Helped by his incredibly efficient and resourceful secretary, Karl, Homer is definitely on the move – until Smithers, Mr. Burns’ right hand man, does some snooping and finds Homer’s insurance form for Dimoxinil.
All looks black for Homer when Smithers confronts him about this, but Karl takes the fall, claiming he filled out the form and that Homer knew nothing about it. Before he leaves, Karl gives Homer a speech he has prepared for Homer to read the next day at a crucial executive meeting.
That night, Bart sneaks into Homer’s room and, imagining how he would look with a beatnik goatee, splashes Dimoxinil on his face. Unfortunately, he drops the bottle and every last drop of the precious hair growth formula pours into the carpet.
The next day, having been deprived of his nightly treatment, Homer awakens with no hair once again. Despite a pep talk from Karl, his speech is a disaster: the content of his speech is impressive, but the audience refuses to accept him because he’s bald. (“Some nerve telling us how to run the plant. He doesn’t even have hair!”) Busted back down to his old nowhere job, Homer goes home depressed and in bed admits he’s afraid Marge won’t love him as much as before. In a tender ending, Marge confirms that his hair, or lack of it, makes no difference to her as she sings “You Are So Beautiful” to him.

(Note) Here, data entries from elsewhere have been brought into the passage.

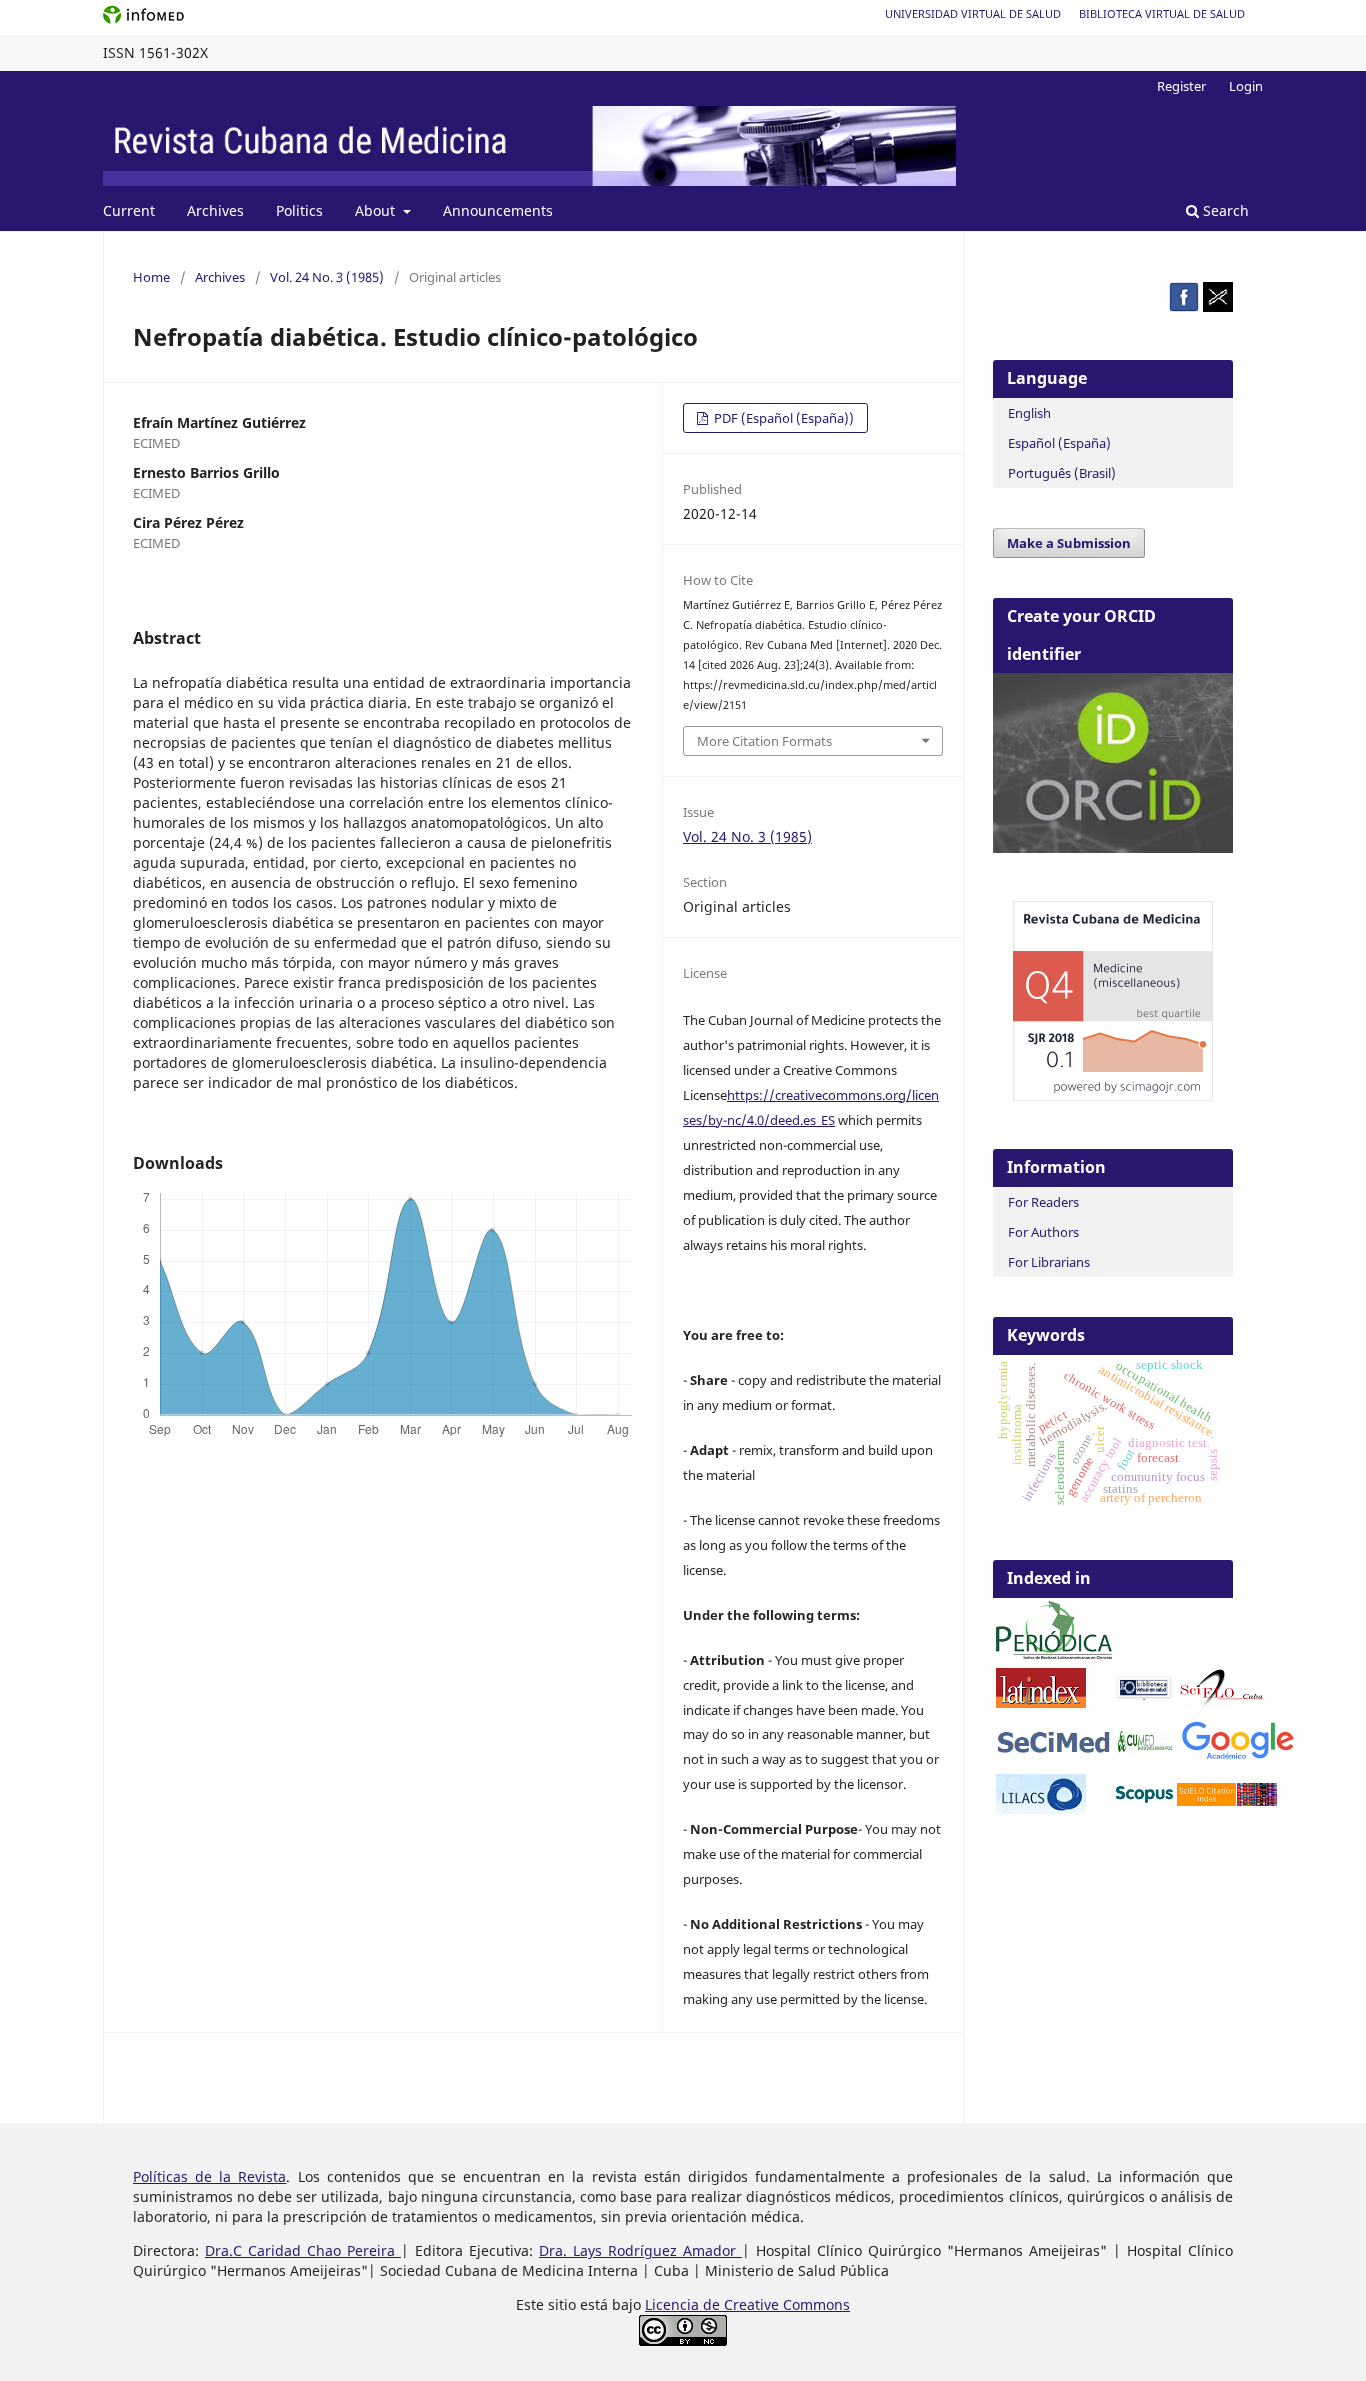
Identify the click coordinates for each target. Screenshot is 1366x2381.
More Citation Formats (764, 741)
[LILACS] (1041, 1808)
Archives (215, 210)
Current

The Simpsons explore the depth of hair loss
It may only be a cartoon, but “Simpson and Delilah” speaks eloquently (if amusingly) about the difficulties encountered by many people who experience hair loss. Appearances are crucial in our society, and most people get locked in to a particular mode of defining how they look, a mode that begins in youth when they have hair. So when they start to lose that hair, it can cause a crisis of confidence.
Not for everyone. Some people accept hair loss as a part of their lives. They may miss some of the things associated with having hair, but they realize that they’re still the same person and that though they may look different than they used to, that doesn’t mean they aren’t still attractive.
But for others it can be devastating. A loss of comfort in the way we look can lead to a loss of confidence in many matters. We can feel that our whole lives have been transformed, and not for the better. If we can’t come to accept the way we look, or if we can’t find a way of working with our hair loss – hats, hairpieces, plugs, etc. – that makes us feel comfortable, we can feel as if our lives are derailing.
We sympathize with Homer’s desperation to get the Dimoxinil. We laugh at the manner in which his life turns totally around once he regains his hair, but deep inside many of us, we believe that we could also be “better” if we only had our hair back. And we understand the crippling blow that Homer feels when he once again loses his hair and understand his fear that everything will turn black, even down to losing his loved one.
It’s not true, of course, and Homer finds that out. Ultimately, this very funny episode reinforces through laughter the truth that many of us find so difficult to accept: we are who we say we are, not who our hair says we are and … most importantly, there are many Marge Simpson types among us capable and willing to see the deeper attractions and true beauty of people, regardless of their hair loss.